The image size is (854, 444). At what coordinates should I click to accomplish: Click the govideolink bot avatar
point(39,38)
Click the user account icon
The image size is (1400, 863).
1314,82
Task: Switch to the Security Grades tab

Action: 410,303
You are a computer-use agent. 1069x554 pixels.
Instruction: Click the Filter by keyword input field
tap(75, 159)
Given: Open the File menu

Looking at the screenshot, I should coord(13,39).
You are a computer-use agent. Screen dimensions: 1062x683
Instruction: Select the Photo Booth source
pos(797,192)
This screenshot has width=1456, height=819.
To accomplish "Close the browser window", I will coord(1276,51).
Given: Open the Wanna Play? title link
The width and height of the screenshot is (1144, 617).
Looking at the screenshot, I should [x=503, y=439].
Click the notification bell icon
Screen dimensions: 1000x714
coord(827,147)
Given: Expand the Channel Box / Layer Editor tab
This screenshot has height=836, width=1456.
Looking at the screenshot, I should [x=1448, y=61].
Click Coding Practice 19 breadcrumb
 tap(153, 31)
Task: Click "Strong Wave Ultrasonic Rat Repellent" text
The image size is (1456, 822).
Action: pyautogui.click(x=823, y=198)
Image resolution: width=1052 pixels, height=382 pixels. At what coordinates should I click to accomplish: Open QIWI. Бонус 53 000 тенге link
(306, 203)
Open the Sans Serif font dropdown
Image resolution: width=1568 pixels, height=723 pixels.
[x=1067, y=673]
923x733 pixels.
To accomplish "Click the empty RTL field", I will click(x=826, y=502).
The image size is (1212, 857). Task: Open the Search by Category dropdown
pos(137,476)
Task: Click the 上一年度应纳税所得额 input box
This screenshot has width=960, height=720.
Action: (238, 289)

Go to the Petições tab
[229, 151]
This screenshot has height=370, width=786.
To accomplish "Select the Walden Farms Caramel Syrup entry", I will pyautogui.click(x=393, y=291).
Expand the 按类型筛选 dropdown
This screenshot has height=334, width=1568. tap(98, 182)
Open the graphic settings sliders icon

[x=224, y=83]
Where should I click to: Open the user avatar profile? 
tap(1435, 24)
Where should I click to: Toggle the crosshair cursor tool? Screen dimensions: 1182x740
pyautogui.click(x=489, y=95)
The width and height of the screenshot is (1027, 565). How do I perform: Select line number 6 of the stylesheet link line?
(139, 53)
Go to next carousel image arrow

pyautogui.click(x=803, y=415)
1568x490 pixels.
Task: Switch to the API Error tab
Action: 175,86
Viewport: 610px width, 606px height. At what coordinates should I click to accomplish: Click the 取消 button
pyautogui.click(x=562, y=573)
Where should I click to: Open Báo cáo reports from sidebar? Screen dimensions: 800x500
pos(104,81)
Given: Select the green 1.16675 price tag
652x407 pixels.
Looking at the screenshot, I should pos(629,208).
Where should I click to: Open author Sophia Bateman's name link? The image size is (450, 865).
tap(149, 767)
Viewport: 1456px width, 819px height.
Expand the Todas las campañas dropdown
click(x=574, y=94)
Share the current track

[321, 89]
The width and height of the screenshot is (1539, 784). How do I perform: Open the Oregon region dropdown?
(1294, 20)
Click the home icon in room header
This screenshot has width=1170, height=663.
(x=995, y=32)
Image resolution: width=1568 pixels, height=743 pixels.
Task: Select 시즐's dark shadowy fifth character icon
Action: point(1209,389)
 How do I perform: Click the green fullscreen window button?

--

#### TO BE DONE:
Render every line of the records above as a JSON list of strings, one string per line, skipping blank lines.

#### SOLUTION FOR THIS PROBLEM:
[
  "The image size is (854, 444). At what coordinates should I click to accomplish: Click the govideolink bot avatar",
  "point(39,38)",
  "Click the user account icon",
  "The image size is (1400, 863).",
  "1314,82",
  "Task: Switch to the Security Grades tab",
  "Action: 410,303",
  "You are a computer-use agent. 1069x554 pixels.",
  "Instruction: Click the Filter by keyword input field",
  "tap(75, 159)",
  "Given: Open the File menu",
  "Looking at the screenshot, I should coord(13,39).",
  "You are a computer-use agent. Screen dimensions: 1062x683",
  "Instruction: Select the Photo Booth source",
  "pos(797,192)",
  "This screenshot has width=1456, height=819.",
  "To accomplish \"Close the browser window\", I will coord(1276,51).",
  "Given: Open the Wanna Play? title link",
  "The width and height of the screenshot is (1144, 617).",
  "Looking at the screenshot, I should [x=503, y=439].",
  "Click the notification bell icon",
  "Screen dimensions: 1000x714",
  "coord(827,147)",
  "Given: Expand the Channel Box / Layer Editor tab",
  "This screenshot has height=836, width=1456.",
  "Looking at the screenshot, I should [x=1448, y=61].",
  "Click Coding Practice 19 breadcrumb",
  " tap(153, 31)",
  "Task: Click \"Strong Wave Ultrasonic Rat Repellent\" text",
  "The image size is (1456, 822).",
  "Action: pyautogui.click(x=823, y=198)",
  "Image resolution: width=1052 pixels, height=382 pixels. At what coordinates should I click to accomplish: Open QIWI. Бонус 53 000 тенге link",
  "(306, 203)",
  "Open the Sans Serif font dropdown",
  "Image resolution: width=1568 pixels, height=723 pixels.",
  "[x=1067, y=673]",
  "923x733 pixels.",
  "To accomplish \"Click the empty RTL field\", I will click(x=826, y=502).",
  "The image size is (1212, 857). Task: Open the Search by Category dropdown",
  "pos(137,476)",
  "Task: Click the 上一年度应纳税所得额 input box",
  "This screenshot has width=960, height=720.",
  "Action: (238, 289)",
  "Go to the Petições tab",
  "[229, 151]",
  "This screenshot has height=370, width=786.",
  "To accomplish \"Select the Walden Farms Caramel Syrup entry\", I will pyautogui.click(x=393, y=291).",
  "Expand the 按类型筛选 dropdown",
  "This screenshot has height=334, width=1568. tap(98, 182)",
  "Open the graphic settings sliders icon",
  "[x=224, y=83]",
  "Where should I click to: Open the user avatar profile? ",
  "tap(1435, 24)",
  "Where should I click to: Toggle the crosshair cursor tool? Screen dimensions: 1182x740",
  "pyautogui.click(x=489, y=95)",
  "The width and height of the screenshot is (1027, 565). How do I perform: Select line number 6 of the stylesheet link line?",
  "(139, 53)",
  "Go to next carousel image arrow",
  "pyautogui.click(x=803, y=415)",
  "1568x490 pixels.",
  "Task: Switch to the API Error tab",
  "Action: 175,86",
  "Viewport: 610px width, 606px height. At what coordinates should I click to accomplish: Click the 取消 button",
  "pyautogui.click(x=562, y=573)",
  "Where should I click to: Open Báo cáo reports from sidebar? Screen dimensions: 800x500",
  "pos(104,81)",
  "Given: Select the green 1.16675 price tag",
  "652x407 pixels.",
  "Looking at the screenshot, I should pos(629,208).",
  "Where should I click to: Open author Sophia Bateman's name link? The image size is (450, 865).",
  "tap(149, 767)",
  "Viewport: 1456px width, 819px height.",
  "Expand the Todas las campañas dropdown",
  "click(x=574, y=94)",
  "Share the current track",
  "[321, 89]",
  "The width and height of the screenshot is (1539, 784). How do I perform: Open the Oregon region dropdown?",
  "(1294, 20)",
  "Click the home icon in room header",
  "This screenshot has width=1170, height=663.",
  "(x=995, y=32)",
  "Image resolution: width=1568 pixels, height=743 pixels.",
  "Task: Select 시즐's dark shadowy fifth character icon",
  "Action: point(1209,389)",
  " How do I perform: Click the green fullscreen window button?"
]